As you make your choice, consider how you learn best. Some students vastly prefer the live classroom setting, while others have logistical concerns that make online an appealing option.
How does the certification track of Teaching Yoga to Athletes differ from the content track?
Certification involves all the content, as well as unlimited back-and-forth mentoring with Sage. Together, we’ll review your homework, exam, and teaching video, to be sure you are as clear as possible on how you can help athletes achieve their personal best—and how you can structure your career for maximum impact.
What if I’m not sure I want to work with athletes?
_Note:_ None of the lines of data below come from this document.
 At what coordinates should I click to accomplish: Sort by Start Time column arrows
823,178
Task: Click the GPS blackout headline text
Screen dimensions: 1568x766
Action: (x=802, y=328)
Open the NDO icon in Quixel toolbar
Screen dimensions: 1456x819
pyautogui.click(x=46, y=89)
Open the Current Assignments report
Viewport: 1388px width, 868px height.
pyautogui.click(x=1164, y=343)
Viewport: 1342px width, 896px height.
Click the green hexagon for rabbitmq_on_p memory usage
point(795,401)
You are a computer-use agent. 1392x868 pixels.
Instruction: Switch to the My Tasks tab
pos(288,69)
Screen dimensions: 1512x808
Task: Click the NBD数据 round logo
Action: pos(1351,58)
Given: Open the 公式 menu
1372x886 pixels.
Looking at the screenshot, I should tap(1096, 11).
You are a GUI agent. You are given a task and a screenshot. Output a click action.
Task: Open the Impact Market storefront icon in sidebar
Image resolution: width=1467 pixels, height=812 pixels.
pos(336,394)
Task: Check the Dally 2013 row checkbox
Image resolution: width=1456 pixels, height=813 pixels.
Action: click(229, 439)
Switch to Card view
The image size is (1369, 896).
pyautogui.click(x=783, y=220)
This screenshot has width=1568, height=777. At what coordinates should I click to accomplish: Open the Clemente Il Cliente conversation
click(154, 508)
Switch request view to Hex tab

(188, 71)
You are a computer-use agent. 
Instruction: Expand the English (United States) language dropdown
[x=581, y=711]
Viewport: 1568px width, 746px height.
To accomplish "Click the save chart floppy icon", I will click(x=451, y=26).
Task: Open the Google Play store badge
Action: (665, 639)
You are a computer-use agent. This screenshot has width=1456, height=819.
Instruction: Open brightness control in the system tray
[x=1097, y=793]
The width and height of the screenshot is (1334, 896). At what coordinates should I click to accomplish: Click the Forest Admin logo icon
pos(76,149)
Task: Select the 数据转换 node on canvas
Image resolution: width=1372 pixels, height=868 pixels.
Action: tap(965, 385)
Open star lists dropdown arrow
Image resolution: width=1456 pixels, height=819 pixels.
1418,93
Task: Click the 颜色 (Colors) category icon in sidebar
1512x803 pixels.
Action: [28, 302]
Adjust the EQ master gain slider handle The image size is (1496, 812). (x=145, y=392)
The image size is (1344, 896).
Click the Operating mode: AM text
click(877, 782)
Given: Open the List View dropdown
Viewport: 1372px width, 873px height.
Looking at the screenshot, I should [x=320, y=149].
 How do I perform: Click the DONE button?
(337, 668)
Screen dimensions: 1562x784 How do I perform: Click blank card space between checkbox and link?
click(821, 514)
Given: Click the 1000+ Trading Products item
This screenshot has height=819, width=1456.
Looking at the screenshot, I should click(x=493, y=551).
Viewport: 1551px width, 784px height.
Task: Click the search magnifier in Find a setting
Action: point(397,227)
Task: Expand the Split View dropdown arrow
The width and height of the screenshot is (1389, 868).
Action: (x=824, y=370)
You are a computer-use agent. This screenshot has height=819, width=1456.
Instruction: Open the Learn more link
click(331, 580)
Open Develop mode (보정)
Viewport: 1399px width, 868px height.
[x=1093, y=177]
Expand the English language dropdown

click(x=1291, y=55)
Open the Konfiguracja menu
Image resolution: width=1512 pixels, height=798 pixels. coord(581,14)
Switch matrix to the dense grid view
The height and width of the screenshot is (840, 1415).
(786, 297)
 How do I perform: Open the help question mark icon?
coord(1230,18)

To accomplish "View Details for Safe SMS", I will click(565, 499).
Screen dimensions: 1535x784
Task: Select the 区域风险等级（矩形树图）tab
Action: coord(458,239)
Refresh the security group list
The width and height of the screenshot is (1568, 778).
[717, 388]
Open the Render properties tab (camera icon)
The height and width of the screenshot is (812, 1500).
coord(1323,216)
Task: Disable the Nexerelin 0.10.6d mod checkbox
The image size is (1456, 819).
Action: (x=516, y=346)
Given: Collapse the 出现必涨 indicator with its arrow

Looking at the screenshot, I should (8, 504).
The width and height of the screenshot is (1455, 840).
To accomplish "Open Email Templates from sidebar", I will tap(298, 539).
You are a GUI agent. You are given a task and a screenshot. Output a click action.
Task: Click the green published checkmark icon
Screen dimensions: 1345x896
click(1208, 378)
The Teaching Yoga to Athletes course is really an exercise in figuring out how to help our students by determining what stresses they undergo in daily life—whether through sports training, a tough job, or illness and injury—and learning to devise routines to support them. In that way, it’s appropriate for all yoga teachers, especially those who want to sharpen their abilities to work with special populations.
Your books focus on endurance athletes. Does Teaching Yoga to Athletes include all sports?
Indeed! We discuss everything from curling to surfing. Each unit contains homework and discussion that will get you thinking about the best ways to help athletes in all sports. You’ll get to focus on the sports of particular interest to you, and to hear from others about their interests.
Is Teaching Yoga to Athletes geared to new teachers, or experienced teachers?
Everyone, but the more experience you have, the better, whether it’s as a yoga teacher, as a coach, or as a personal trainer or physical therapist. The course presumes you’re comfortable analyzing movement patterns and eager to consider how asana can help correct imbalances in your athletic students’ bodies. I then guide you through several exercises (with my feedback, if you do the certification side) to structure useful routines for athletes in various sports and at different stages in their training cycles. We go beyond asana, as well, to create mediations and visualizations to help sharpen the mental game. Finally, we investigate the profession, covering questions on pricing, business structure, and marketing.